Avevo 15 anni, frequentavo la prima liceo scientifico ed ero stato rimandato in matematica. L’estate 1984 era dunque rovinata. Il mio professore mi consigliò di rivolgermi a “un giovane professore, che segue il mio metodo” e io cosÏ feci.
Mi accolse in casa un ragazzo meno che trentenne, altissimo, coi capelli lunghi e vestito un po’ alla maniera in cui erano soliti apparire i giocatori di basket negli Stati Uniti. Mauro Ferrari, questo il suo nome.

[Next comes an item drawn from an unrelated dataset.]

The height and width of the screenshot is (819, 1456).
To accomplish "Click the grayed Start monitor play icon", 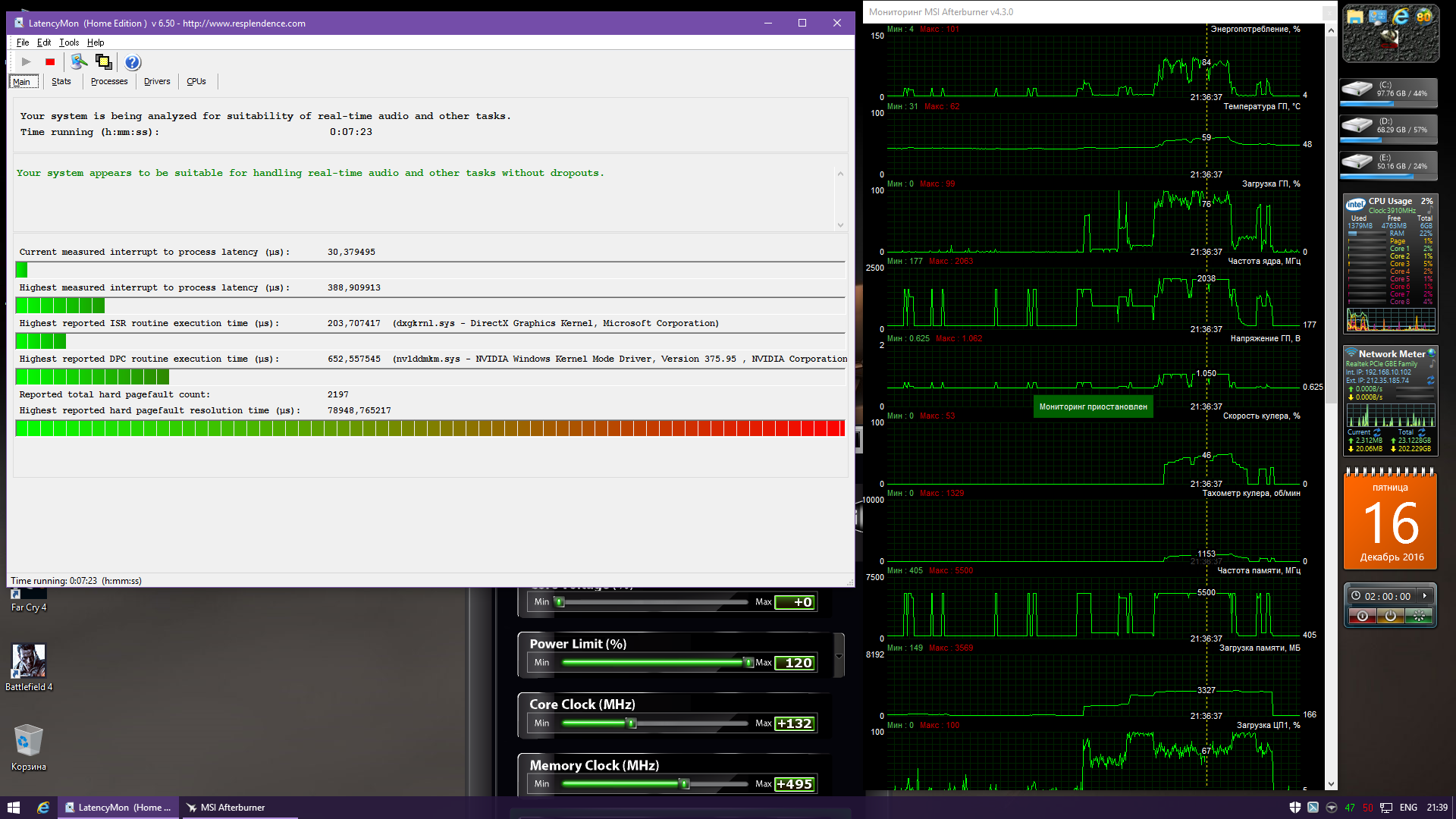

Un giovane brillante di grandi speranze che allora lavorava saltuariamente all’Università di Udine e per arrotondare impartiva lezioni private agli studenti mediocri come me. Mauro era vissuto per lunghi periodi negli Stati Uniti e là aveva ormai eletto la sua vera dimora. Appariva rassegnato all’idea di dovere fuggire all’estero perché le sue straordinarie doti fossero riconosciute e valorizzate: si era adeguato a viaggiare in continuazione tra Berkley e l’Italia e il nomadismo interessava naturalmente anche la sua famiglia, allora formata dalla moglie e dal gatto, inevitabilmente battezzato con il nome di Profugo.
Superati gli esami di riparazione continuai a seguirlo a distanza. Si era trasferito definitivamente negli Stati Uniti.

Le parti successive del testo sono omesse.